(FRAGMENTO DE PÁGINA)
++++
Barcelona es una ciudad de más de un millar de personas que malviven en chablolas, según las últimas estadísticas. Ubicadas en solares y edificios abandonados, se suman a las dos mil que deambulan por las calles sin un techo bajo el que dormir. Y la tasa de riesgo de pobreza crece en Cataluña desde 2004 y alcanza su máximo histórico con más del veinte por ciento. Francisco Candel ya lo describió en sus libros Donde la ciudad cambia su nombre (1957) y La nova pobresa (1989). El primero molestó al Ayuntamiento de la dictadura. Y el segundo a la izquierda de diseño que gobernó la Barcelona guapa preolímpica.

Aquellas miserias estaban en las afueras y en sitios de leyenda negra como Can Tunis o Somorrostro. Saltadas las fronteras, la pobreza extrema ya está en todos los distritos. Y todo lo que en las sociedades avanzadas se llama Cuarto Mundo, en la Barcelona de Colau es un quinto mundo oculto con humo mediático y un muro de silencio. Quizá porque Hemingway sentenció que de la estética de la miseria no sale nada bueno. O porque la realidad y los datos desnudan las vergüenzas y fracasos de la activista que prometió mejorar la ciudad y la ha empeorado y empobrecido.

Se calcula que en los llamados “asentamientos ilegales” hay más de doscientos niños y adolescentes. Aunque están con sus familias, sus condiciones de vida son mucho peores que las de los menas acogidos en centros más o menos dignos. Su situación es tan grave que la asociación Amics del Quart Món ha denunciado ante las Naciones Unidas que estos menores carecen de derechos básicos. Casi todos analfabetos, sus mayores se dedican a la mendicidad, a la recogida de chatarra y cartón, al menudeo de drogas o al pequeño delito.

Son rumanos, subsaharianos y galaico-portugueses. Y se les suman los delincuentes habituales que se refugian en los asentamientos de Poblenou cuando la policía presiona en Ciutat Vella y Barceloneta. Las cifras de los servicios sociales y entidades solidarias no son fiables. Porque cada vez hay más, cambian de lugar con frecuencia, son más volátiles y muchos que eran itinerantes se han afincado en Barcelona a causa del efecto llamada y de la tolerancia con los manteros y los okupas.
++++
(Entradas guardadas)
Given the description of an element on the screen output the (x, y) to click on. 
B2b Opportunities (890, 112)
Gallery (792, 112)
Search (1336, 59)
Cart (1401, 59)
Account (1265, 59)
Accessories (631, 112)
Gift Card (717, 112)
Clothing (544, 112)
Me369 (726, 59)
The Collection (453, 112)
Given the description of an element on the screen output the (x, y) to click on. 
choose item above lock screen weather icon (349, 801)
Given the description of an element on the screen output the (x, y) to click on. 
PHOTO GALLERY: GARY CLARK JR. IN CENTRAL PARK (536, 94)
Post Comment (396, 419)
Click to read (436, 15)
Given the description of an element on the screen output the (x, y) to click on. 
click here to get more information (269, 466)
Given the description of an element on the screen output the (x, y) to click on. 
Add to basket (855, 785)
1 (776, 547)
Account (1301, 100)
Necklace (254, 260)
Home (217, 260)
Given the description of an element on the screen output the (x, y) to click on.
++++
(TU OBJETIVO)
Indica si cada afirmación coincide con el texto sobre la pobreza en Barcelona. Responde sí o no y cita literalmente las palabras del texto que lo deciden.
1. La tasa de riesgo de pobreza en Cataluña crece desde 2004.
2. Francisco Candel publicó La nova pobresa en 1957.
3. La asociación Amics del Quart Món presentó su denuncia ante el Ayuntamiento.

(RESPUESTA)
1. Sí: «la tasa de riesgo de pobreza crece en Cataluña desde 2004».
2. No: «La nova pobresa (1989)».
3. No: «ha denunciado ante las Naciones Unidas».